Rotating provider credentials

The credentials Secret is mounted read-only as files under /etc/virtrigaud/credentials/ inside each provider pod (internal/controller/provider_controller.go). After updating the Secret, restart the provider Deployment so it re-reads the files:

kubectl -n virtrigaud-system patch secret <provider-creds> \
  -p '{"stringData":{"password":"<NEW>"}}'

# Restart so the file mount picks up the new value
kubectl -n virtrigaud-system rollout restart deploy/<provider-deployment>

Reading CircuitBreaker state

The G6 wiring (since v0.3.6) exposes one breaker per Provider CR. The fast operator signal is:

kubectl exec -n virtrigaud-system deploy/virtrigaud-manager -- \
  curl -s localhost:8080/metrics | \
  grep -E 'virtrigaud_circuit_breaker_(state|failures_total)'

state == 1 is Open; state == 2 is Half-Open; state == 0 is Closed. See Resilience.

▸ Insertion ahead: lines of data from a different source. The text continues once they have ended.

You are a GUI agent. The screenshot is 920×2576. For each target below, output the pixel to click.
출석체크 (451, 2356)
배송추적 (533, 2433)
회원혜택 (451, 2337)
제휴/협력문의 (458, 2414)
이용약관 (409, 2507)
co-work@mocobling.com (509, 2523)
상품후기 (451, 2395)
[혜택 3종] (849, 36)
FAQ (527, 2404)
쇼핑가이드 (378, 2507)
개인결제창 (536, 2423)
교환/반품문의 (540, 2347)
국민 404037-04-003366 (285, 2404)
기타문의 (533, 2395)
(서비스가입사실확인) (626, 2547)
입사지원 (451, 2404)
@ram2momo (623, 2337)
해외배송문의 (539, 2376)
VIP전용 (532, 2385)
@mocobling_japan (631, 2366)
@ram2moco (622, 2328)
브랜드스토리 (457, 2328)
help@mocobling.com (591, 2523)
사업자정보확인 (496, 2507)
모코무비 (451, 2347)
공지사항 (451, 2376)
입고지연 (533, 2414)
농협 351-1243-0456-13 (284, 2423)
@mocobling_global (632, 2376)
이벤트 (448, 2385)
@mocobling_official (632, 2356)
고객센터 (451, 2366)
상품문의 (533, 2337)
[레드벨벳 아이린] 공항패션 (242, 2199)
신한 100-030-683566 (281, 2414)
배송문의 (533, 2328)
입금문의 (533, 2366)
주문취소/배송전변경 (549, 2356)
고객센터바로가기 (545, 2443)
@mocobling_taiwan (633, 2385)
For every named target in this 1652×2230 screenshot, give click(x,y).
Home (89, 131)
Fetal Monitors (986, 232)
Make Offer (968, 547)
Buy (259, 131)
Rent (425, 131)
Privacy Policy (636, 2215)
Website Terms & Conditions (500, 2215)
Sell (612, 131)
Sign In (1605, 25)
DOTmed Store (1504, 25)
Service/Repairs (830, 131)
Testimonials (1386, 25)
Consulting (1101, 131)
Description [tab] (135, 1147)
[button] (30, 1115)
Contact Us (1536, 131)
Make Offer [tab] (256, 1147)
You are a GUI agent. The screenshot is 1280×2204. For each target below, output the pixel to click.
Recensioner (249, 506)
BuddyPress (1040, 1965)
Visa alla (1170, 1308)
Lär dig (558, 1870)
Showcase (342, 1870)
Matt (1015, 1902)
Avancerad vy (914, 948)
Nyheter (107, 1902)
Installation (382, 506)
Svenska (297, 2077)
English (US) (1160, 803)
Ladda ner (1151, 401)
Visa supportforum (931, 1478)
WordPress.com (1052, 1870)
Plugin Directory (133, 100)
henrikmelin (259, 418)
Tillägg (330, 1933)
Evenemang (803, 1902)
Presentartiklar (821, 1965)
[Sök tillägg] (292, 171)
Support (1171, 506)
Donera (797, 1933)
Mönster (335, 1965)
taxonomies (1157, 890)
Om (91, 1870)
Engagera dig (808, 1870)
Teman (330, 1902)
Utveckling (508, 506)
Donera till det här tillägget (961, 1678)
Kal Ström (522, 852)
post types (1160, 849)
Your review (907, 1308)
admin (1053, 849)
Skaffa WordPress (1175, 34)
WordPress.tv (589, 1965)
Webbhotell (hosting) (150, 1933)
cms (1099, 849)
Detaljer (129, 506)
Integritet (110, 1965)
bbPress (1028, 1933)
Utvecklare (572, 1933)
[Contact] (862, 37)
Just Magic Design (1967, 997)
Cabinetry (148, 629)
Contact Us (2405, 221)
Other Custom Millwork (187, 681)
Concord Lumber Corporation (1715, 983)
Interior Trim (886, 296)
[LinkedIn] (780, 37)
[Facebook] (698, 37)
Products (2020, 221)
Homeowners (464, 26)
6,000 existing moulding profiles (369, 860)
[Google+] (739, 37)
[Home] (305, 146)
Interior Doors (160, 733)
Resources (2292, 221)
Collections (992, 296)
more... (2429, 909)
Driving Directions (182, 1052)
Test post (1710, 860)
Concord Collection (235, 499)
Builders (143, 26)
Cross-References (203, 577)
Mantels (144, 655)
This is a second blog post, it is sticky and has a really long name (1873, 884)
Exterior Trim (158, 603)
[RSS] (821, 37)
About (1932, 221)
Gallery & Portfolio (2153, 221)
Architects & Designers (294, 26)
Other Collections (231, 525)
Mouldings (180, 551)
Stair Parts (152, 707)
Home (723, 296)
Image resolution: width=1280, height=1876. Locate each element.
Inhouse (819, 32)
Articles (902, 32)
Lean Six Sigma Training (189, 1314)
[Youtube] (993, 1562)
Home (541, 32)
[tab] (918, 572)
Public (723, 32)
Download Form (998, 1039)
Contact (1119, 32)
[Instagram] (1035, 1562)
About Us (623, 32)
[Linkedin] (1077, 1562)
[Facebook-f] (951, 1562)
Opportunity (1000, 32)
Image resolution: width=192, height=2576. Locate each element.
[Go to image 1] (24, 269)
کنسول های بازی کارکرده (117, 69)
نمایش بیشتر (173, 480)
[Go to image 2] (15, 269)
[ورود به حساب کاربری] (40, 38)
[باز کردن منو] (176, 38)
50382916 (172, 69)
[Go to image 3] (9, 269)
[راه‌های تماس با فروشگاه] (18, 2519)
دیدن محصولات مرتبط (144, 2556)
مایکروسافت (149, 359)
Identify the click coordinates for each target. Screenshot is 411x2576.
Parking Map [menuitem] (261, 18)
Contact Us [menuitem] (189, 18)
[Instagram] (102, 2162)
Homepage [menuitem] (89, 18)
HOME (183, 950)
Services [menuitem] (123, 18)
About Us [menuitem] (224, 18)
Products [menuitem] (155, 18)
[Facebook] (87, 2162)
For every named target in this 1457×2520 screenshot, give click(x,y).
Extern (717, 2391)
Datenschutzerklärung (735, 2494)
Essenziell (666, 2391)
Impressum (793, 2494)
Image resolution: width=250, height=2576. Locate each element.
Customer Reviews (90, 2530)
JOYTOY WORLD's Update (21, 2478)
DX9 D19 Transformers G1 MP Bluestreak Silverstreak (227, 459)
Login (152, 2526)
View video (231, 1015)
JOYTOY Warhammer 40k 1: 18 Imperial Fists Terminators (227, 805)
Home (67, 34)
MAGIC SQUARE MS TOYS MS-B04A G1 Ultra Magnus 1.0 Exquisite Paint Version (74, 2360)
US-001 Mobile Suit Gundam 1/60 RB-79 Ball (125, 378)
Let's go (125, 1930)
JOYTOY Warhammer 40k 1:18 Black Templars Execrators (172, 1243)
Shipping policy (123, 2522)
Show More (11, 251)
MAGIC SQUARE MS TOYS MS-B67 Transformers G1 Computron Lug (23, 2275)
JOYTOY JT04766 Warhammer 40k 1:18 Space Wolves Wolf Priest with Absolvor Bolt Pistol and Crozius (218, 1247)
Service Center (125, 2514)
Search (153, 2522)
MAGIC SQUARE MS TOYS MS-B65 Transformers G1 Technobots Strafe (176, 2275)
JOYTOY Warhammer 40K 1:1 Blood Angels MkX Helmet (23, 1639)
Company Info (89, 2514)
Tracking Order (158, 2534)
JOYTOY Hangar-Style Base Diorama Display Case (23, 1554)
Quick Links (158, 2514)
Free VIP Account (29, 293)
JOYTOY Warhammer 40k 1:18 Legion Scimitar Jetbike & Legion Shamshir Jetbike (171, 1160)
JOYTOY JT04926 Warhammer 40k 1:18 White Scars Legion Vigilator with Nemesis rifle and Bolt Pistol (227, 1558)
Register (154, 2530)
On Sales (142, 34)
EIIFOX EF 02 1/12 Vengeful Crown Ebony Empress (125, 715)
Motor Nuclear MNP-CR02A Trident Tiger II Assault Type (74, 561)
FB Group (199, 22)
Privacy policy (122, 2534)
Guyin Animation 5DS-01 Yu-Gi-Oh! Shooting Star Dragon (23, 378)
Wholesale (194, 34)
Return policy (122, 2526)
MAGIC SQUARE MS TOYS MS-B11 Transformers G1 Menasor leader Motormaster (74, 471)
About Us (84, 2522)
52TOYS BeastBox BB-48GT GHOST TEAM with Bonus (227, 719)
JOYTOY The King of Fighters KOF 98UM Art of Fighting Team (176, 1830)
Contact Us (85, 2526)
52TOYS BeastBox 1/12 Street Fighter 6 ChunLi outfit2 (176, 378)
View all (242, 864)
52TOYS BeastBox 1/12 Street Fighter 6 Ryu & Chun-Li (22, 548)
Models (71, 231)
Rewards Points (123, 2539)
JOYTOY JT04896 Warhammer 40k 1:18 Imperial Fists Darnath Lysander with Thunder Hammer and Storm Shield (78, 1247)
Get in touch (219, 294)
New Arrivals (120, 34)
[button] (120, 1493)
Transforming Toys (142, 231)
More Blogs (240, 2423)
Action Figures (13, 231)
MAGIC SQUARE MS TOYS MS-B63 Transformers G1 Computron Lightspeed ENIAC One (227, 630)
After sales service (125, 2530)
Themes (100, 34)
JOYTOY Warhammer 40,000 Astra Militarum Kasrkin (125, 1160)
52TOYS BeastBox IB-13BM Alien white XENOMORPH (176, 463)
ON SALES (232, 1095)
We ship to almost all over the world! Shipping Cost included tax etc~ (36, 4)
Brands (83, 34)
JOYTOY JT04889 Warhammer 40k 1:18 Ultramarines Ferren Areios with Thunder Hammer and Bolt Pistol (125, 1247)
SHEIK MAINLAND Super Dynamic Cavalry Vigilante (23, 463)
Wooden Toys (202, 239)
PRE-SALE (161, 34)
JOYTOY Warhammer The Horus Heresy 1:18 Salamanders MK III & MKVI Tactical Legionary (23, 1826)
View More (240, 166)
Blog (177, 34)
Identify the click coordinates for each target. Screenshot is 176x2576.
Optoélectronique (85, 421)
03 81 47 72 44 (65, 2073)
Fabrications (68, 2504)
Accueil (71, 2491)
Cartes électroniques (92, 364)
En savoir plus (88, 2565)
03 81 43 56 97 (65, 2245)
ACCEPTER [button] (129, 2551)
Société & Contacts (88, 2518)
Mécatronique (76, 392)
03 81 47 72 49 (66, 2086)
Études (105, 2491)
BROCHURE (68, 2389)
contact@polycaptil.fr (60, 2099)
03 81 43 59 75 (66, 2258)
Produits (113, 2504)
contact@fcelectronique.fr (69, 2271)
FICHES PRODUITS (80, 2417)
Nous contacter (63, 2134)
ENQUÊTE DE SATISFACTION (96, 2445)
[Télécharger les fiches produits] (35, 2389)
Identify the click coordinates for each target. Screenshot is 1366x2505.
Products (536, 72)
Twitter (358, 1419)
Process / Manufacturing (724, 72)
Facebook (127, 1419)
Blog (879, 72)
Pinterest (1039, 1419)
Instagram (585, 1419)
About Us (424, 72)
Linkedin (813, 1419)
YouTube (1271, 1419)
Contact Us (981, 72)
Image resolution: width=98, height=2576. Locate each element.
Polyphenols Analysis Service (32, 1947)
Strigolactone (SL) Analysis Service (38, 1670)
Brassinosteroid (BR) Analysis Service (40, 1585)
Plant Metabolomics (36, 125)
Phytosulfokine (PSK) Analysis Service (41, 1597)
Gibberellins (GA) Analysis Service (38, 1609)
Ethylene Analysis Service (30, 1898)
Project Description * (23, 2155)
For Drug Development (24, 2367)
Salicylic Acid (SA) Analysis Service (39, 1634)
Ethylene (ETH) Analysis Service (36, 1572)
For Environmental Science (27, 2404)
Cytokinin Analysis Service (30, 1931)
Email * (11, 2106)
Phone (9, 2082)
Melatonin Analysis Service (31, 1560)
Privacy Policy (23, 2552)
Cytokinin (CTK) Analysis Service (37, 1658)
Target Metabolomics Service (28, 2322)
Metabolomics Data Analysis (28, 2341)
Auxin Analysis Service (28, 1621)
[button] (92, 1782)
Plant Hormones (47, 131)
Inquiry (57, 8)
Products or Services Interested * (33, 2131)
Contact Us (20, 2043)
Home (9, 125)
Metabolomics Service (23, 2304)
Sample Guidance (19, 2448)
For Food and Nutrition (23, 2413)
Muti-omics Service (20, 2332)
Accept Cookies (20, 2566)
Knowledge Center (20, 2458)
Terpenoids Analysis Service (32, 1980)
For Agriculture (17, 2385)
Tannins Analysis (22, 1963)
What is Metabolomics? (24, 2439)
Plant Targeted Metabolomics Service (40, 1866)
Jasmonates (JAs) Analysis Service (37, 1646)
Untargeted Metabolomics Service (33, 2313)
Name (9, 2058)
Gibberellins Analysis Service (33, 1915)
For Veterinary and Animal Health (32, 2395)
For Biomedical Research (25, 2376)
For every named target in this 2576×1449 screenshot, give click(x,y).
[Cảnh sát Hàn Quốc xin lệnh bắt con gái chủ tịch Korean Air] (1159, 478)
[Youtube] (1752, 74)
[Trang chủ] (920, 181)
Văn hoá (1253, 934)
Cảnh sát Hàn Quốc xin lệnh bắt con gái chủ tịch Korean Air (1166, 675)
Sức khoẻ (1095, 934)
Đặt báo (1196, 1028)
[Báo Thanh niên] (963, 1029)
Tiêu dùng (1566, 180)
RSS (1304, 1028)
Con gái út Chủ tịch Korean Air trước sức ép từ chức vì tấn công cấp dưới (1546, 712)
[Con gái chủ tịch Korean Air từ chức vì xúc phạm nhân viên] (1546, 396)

What this section does NOT cover

  • In-cluster networking design — VirtRigaud does not ship a CNI choice or an Ingress recommendation; pick one that meets your security posture and follow its documentation.
  • Hypervisor administration — vCenter capacity planning, libvirt host hardening at the OS level, Proxmox cluster maintenance: not in scope.
  • Application-level VM ops — patching guest OS, monitoring guest applications: out of scope; VirtRigaud manages the VM lifecycle, not what runs inside.